PORTER — An Oklahoma National Guard veteran who was hailed as a hero for his actions in fighting off a Taliban ambush in Afghanistan was arrested Tuesday, accused of shooting and killing a relative.
Maxx Robinson, 23, is accused of killing his uncle, Bill Cline, 58, during an altercation Tuesday at Cline’s home in Porter. Robinson was being held Friday at the Wagoner County jail with no bail.
According to a court affidavit, a Wagoner County deputy was at an intersection when he heard four gunshots nearby. The deputy was driving toward the area where he’d heard the shots when Robinson and his older brother, Skyler Robinson, flagged him down, the affidavit states.
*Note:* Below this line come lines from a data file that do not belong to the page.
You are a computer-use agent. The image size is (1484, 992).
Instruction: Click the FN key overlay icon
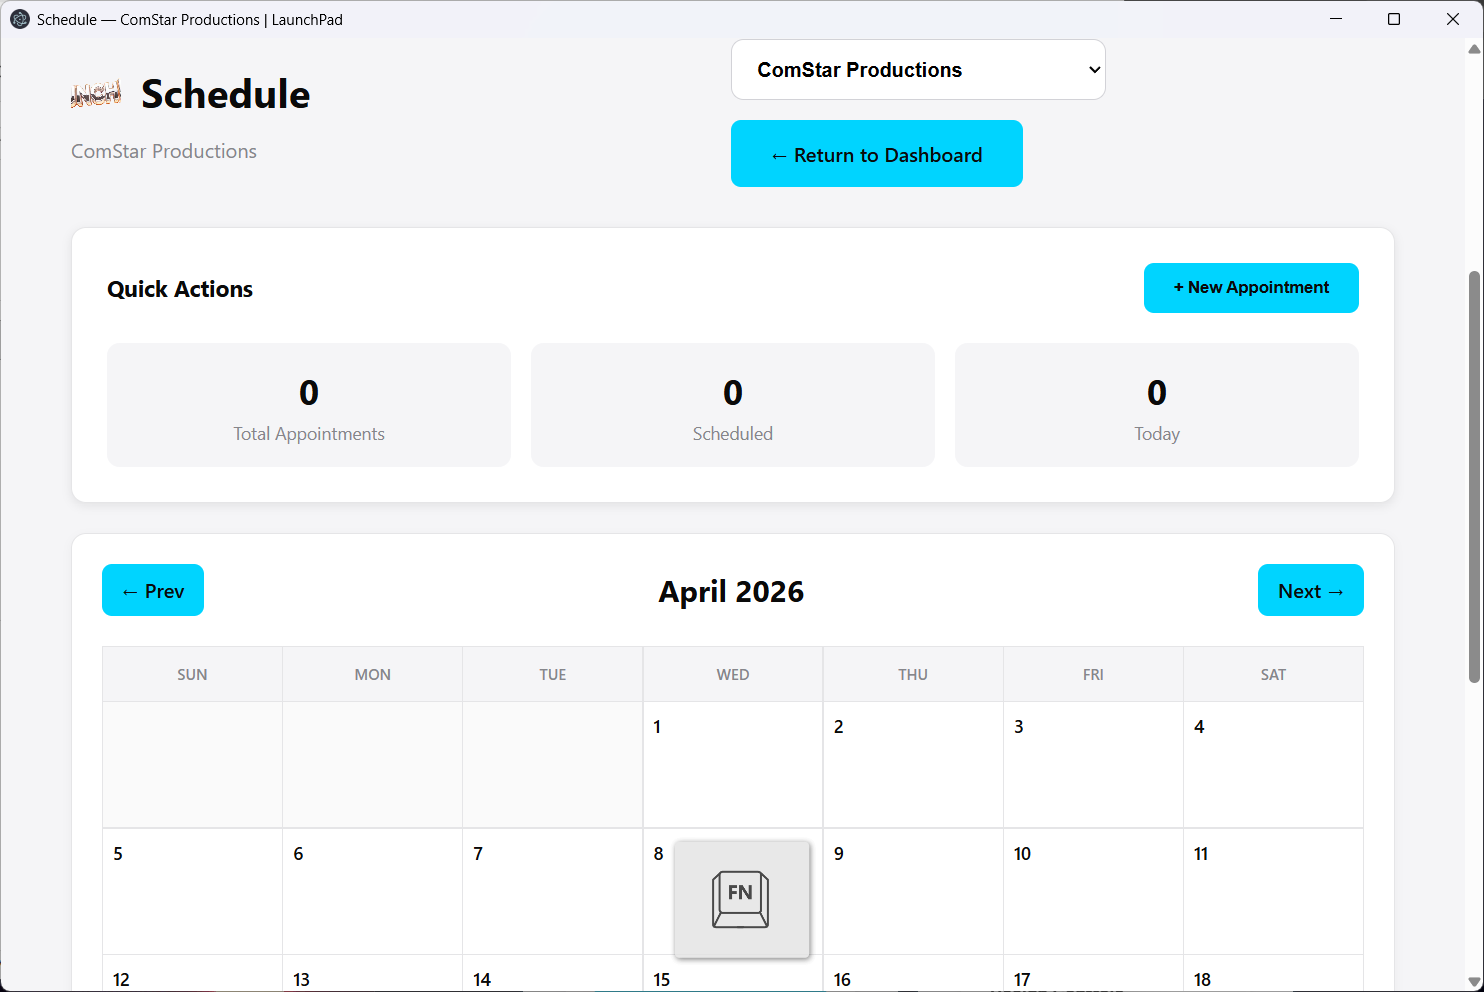(741, 899)
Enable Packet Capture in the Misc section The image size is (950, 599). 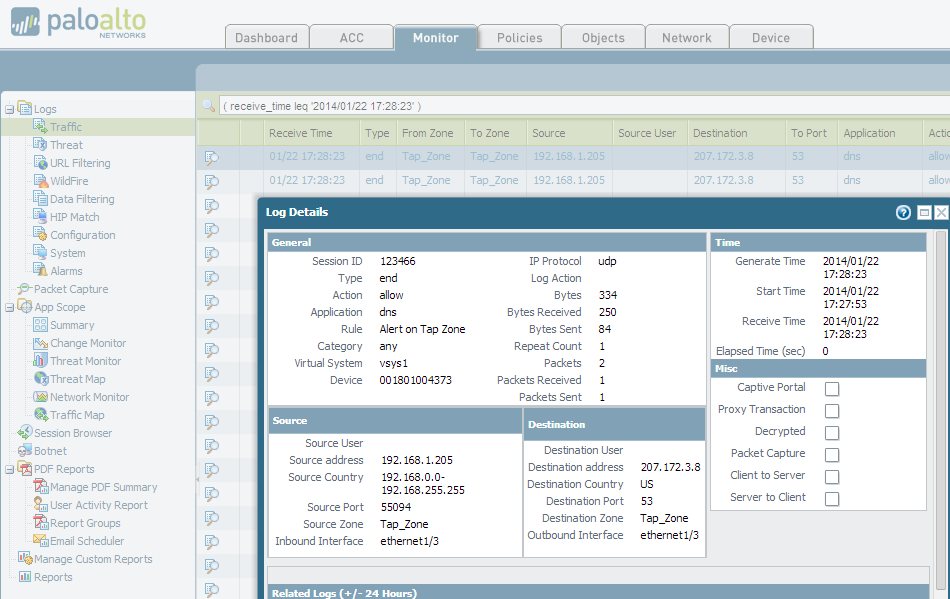tap(831, 454)
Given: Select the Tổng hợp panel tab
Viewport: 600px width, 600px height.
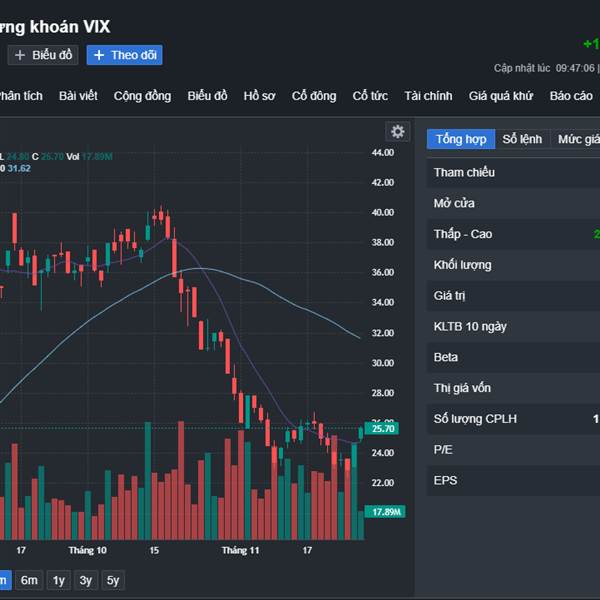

Maxx Robinson told the deputy he’d shot Cline, according to the affidavit.
Maxx Robinson was arrested on a murder complaint and booked into the Wagoner County jail. Skyler Robinson was arrested on a complaint of accessory to murder. He was released on $75,000 bail.
Skyler Robinson later told investigators his uncle was drunk when Skyler and Maxx Robinson arrived at his house.
While the two were at the house, Cline came out of the kitchen carrying a large knife, Skyler Robinson told police. While Skyler Robinson walked into the front yard to pour Cline’s drink out, he heard several gun shots coming from inside the house, he told investigators.
While deployed to Afghanistan with the Oklahoma National Guard’s 45th Infantry Brigade Combat Team in 2011, Maxx Robinson and his platoon were ambushed by Taliban insurgents.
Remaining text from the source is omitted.